**PROBLEM TO WORK ON**
Reading the data below, count the lines that carry the string "label". Give nothing but the count.

**INPUT DATA**
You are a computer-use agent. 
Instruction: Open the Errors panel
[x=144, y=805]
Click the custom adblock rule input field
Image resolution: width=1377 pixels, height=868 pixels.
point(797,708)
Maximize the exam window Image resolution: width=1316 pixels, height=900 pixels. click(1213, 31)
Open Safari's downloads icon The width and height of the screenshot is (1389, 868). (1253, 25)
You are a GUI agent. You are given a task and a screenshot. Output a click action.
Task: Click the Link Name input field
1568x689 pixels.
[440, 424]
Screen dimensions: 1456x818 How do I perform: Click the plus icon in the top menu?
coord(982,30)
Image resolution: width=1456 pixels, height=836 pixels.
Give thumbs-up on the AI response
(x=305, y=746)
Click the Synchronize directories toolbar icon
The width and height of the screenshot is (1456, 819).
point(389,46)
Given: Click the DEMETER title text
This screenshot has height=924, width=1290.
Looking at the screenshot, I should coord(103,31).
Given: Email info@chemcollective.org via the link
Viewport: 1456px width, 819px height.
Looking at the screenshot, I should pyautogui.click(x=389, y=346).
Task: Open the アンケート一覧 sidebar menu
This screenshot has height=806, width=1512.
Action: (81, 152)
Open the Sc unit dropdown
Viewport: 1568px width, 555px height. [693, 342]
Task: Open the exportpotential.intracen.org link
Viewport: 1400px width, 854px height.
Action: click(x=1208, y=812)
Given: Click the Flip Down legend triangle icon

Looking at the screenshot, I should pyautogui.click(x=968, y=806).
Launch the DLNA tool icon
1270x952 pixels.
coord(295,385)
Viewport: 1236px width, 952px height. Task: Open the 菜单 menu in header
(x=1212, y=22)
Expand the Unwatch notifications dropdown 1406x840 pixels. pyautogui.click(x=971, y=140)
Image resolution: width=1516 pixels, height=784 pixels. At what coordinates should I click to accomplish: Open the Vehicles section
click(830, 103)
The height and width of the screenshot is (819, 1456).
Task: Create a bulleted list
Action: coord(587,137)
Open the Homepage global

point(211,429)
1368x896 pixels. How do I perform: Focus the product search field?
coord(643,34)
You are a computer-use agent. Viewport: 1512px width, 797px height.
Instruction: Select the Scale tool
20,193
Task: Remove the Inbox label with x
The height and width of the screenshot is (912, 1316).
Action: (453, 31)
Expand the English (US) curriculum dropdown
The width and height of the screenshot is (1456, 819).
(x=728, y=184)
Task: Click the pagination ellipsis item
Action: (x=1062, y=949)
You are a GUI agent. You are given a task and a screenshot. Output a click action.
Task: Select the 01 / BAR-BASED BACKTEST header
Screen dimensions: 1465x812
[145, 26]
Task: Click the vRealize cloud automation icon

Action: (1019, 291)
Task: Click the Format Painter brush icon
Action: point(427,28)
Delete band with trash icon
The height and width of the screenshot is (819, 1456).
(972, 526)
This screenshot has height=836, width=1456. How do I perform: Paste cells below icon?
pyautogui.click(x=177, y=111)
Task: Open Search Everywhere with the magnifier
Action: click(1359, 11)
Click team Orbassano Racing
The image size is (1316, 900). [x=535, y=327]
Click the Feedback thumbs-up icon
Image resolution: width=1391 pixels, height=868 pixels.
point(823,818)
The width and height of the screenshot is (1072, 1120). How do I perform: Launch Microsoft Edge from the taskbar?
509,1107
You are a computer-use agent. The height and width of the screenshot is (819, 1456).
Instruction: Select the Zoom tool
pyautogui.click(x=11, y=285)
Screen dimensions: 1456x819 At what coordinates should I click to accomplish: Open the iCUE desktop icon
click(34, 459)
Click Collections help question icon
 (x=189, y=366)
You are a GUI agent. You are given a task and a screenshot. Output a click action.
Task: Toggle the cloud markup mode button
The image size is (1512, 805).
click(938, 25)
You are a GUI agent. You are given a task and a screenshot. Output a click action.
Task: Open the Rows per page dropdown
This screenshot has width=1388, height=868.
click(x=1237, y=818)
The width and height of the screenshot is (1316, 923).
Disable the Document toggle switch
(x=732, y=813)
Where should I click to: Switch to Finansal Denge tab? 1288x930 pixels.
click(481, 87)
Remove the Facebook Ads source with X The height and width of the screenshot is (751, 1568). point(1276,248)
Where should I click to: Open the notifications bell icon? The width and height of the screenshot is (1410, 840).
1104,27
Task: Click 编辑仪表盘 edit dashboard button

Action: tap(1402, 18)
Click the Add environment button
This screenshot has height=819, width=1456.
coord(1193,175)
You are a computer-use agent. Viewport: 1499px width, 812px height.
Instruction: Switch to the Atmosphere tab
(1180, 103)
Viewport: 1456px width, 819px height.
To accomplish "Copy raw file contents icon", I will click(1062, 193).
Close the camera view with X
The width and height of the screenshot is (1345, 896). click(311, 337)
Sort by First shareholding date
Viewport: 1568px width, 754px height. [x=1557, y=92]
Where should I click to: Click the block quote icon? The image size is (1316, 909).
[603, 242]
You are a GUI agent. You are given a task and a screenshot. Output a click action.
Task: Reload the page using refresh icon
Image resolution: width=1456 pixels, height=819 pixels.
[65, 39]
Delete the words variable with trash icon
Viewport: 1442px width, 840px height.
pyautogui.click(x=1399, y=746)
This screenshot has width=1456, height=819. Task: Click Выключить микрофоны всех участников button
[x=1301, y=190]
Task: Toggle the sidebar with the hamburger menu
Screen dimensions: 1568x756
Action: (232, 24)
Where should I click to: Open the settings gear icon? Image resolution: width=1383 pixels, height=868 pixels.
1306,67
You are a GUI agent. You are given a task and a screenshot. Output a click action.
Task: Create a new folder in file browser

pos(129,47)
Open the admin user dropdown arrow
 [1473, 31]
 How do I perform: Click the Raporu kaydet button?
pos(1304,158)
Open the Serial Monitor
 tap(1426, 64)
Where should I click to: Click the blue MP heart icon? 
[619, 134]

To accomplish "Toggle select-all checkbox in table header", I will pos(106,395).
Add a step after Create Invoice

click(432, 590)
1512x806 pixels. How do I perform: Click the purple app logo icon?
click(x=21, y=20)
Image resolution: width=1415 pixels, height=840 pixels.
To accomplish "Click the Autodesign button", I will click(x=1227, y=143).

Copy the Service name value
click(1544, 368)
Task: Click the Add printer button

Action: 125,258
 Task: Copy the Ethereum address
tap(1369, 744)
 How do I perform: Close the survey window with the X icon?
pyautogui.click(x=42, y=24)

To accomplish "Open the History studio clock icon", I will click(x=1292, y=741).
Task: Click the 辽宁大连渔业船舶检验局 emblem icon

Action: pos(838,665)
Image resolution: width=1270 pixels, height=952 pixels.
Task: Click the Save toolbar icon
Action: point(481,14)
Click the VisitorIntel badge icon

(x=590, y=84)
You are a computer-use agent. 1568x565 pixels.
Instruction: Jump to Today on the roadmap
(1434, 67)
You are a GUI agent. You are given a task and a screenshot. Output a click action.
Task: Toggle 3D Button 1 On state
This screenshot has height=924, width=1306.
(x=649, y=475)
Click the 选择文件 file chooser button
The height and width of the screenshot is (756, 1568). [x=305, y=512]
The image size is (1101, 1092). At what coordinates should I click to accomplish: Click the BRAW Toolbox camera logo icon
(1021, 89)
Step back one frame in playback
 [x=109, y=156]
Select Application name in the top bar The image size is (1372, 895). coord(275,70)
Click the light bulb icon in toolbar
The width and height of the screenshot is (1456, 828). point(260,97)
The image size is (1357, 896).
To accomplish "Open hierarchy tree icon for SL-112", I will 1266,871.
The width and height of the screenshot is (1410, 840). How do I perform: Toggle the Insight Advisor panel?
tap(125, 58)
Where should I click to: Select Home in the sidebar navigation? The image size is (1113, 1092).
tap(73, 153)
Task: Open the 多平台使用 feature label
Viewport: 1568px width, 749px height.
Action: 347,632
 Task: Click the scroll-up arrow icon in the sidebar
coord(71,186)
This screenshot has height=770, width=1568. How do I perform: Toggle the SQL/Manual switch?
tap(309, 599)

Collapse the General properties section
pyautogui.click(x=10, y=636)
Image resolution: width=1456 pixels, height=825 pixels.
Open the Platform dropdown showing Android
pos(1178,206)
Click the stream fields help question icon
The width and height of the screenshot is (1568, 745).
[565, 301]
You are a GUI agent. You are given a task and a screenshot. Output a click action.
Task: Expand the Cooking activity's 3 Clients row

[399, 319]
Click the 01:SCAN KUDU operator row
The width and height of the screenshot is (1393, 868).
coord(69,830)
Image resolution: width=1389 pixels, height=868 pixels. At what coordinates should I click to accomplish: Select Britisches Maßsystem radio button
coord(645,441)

**WRITTEN ANSWER**
2